Memórias póstumas de Brás Cubas (1881)
Machado de Assis (1839-1908) - Brasil
Rio de Janeiro: Civilização Brasileira; Brasília: MEC, 1975, 301 páginas
Um dos
melhores romances da literatura ocidental, “(...) livro escrito com pachorra,
(...) que não edifica nem destrói, não inflama nem regela (...) mais que
passatempo e menos do que apostolado” (p. 104). Morto, Brás Cubas pode
mostrar-se como é, sem receio do julgamento de seus pares: egoísta, interesseiro,
parasita social que usufrui da fortuna deixada pelo pai. Se do ponto de vista formal
é inovador e moderno – basta observar, por exemplo, os
capítulos VI (O delírio), digno de figurar nas melhores antologias fantásticas;
o magnífico LV (O velho diálogo de Adão e Eva), inteiro construído com interrogações,
exclamações e reticências; o CXXXIX (De como não fui ministro de Estado), feito
somente com reticências, pois “há coisas que melhor se dizem calando” (p.281) – não o é
menos na introdução de novas temáticas no horizonte da ficção nacional. Escrito
com “a pena da galhofa e a tinta da melancolia” (p. 97), é irônico, pessimista,
cruel – observe,
entre outros, os capítulos XXI (O almocreve), o XLVI (A herança), o LXVIII (O
vergalho) e o LXXV (Comigo). Interessante também notar que destas Memórias
surgem algumas sugestões para textos posteriores, particularmente o romance Quincas Borba (1892)*.
* É aqui que surge o personagem e aqui também que é exposta sua filosofia, o Humanitismo (cap. CXVII).
Avaliação: OBRA-PRIMA
(Janeiro, 2016)
PRIMEIRO PARÁGRAFO
“Que
Stendhal confessasse haver escrito um de seus livros para cem leitores, coisa é
que admira e consterna. O que não admira nem provavelmente consternará é se
este outro livro não tiver os cem leitores de Stendhal, nem cinquenta, nem
vinte, e quando muito, dez. Dez? Talvez cinco. Trata-se, na verdade, de uma
obra difusa, na qual eu, Brás Cubas, se adotei a forma livre de um Sterne, ou
de um Xavier de Maistre, não sei se lhe meti algumas rabugens de pessimismo.

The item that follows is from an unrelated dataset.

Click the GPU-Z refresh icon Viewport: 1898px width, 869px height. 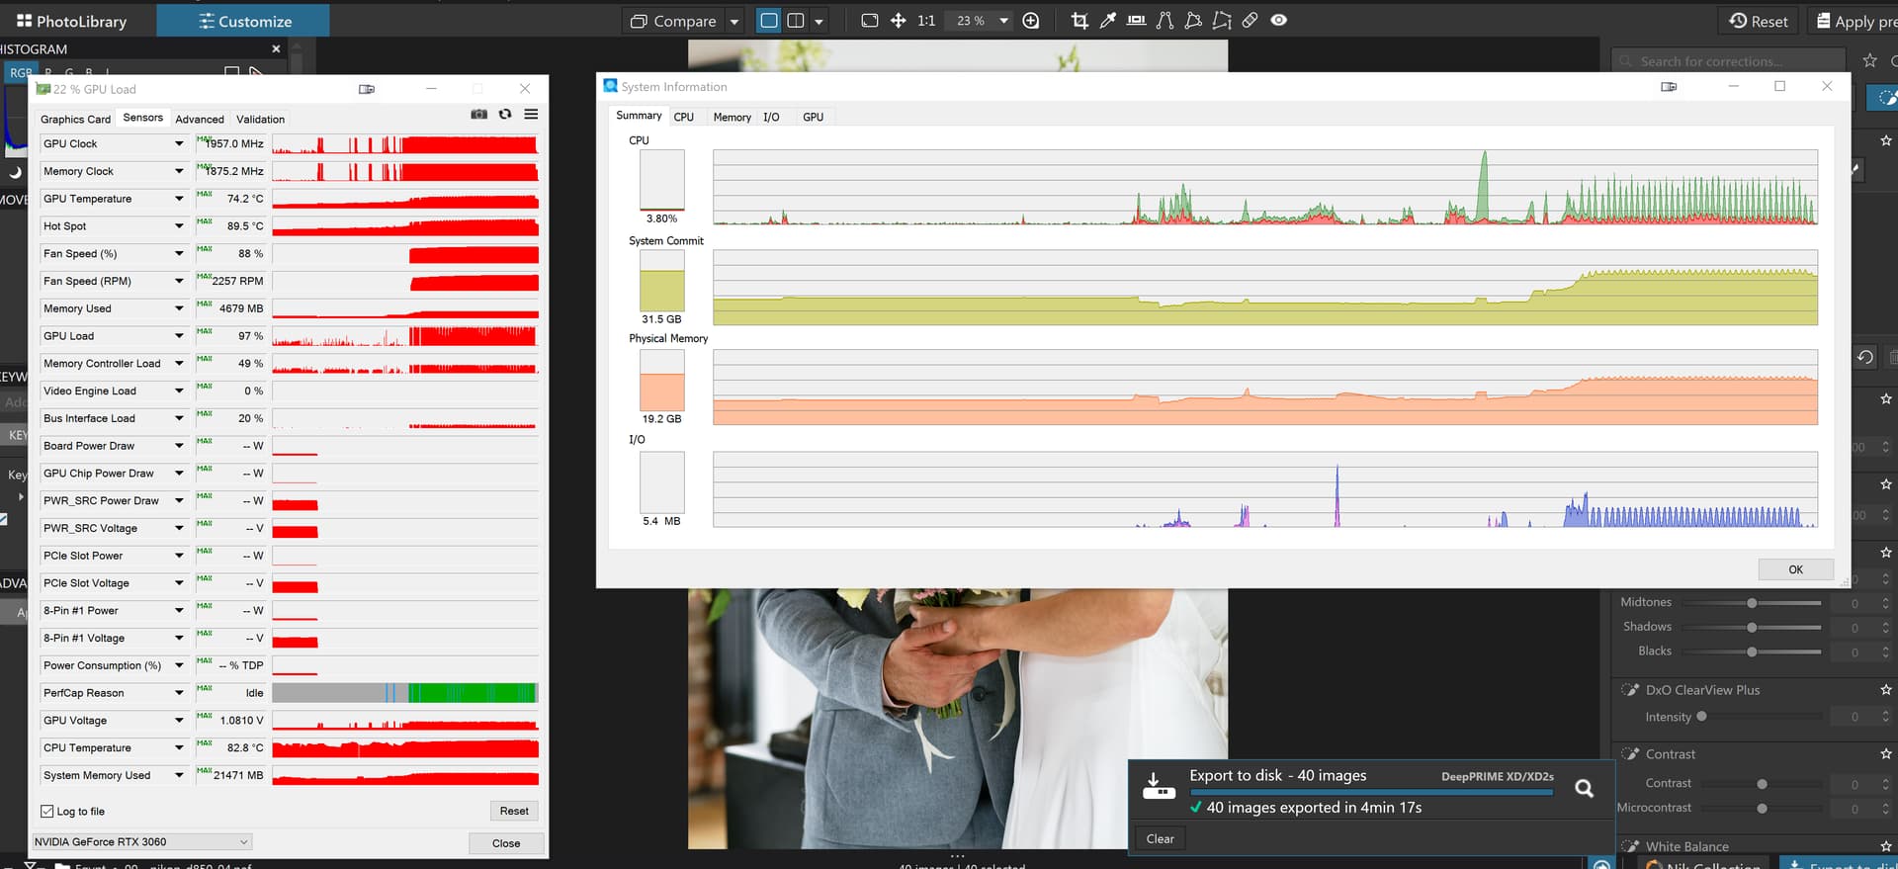coord(505,115)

Pode ser. Obra de finado. Escrevi-a com a pena da galhofa e a tinta da
melancolia, e não é difícil antever o que poderá sair desse conúbio. Acresce que
a gente grave achará no livro umas aparências de puro romance, ao passo que a
gente frívola não achará nele o seu romance usual; ei-lo aí fica privado da estima
dos graves e do amor dos frívolos, que são as duas colunas máximas da opinião".
ÚLTIMO PARÁGRAFO
“Este
último capítulo é todo de negativas. Não alcancei a celebridade do emplasto,
não fui ministro, não fui califa, não conheci o casamento. Verdade é que, ao
lado dessas faltas, coube-me a boa fortuna de não comprar o pão com o suor do
meu rosto. Mais; não padeci a morte de Dona Plácida, nem a semi-demência do
Quincas Borba. Somadas umas coisas e outras, qualquer pessoa imaginará que não
houve míngua nem sobra, e conseguintemente que saí quite com a vida. E
imaginará mal; porque ao chegar a este outro lado do mistério, achei-me com um
pequeno saldo, que é a derradeira negativa deste capítulo de negativas: - Não tive
filhos, não transmiti a nenhuma criatura o legado da nossa miséria”.
Entre aspas
“Não
importa ao tempo o minuto que passa, mas o minuto que vem. O minuto que vem é
forte, jocundo, supõe trazer em si a eternidade, e traz a morte, e perece como
o outro, mas o tempo subsiste”. (p. 111)
“Marcela
amou-me durante quinze meses e onze contos de réis, nada menos”. (p. 132)
“Deixa
lá dizer Pascal que o homem é um caniço pensante. Não é; é uma errata pensante,
isso sim. Cada estação da vida é uma edição, que corrige a anterior, e que será
corrigida também, até a edição definitiva, que o editor dá de graça aos vermes”
(p. 152)
“A
velhice ridícula é, porventura, a mais triste e derradeira surpresa da natureza
humana (p. 222)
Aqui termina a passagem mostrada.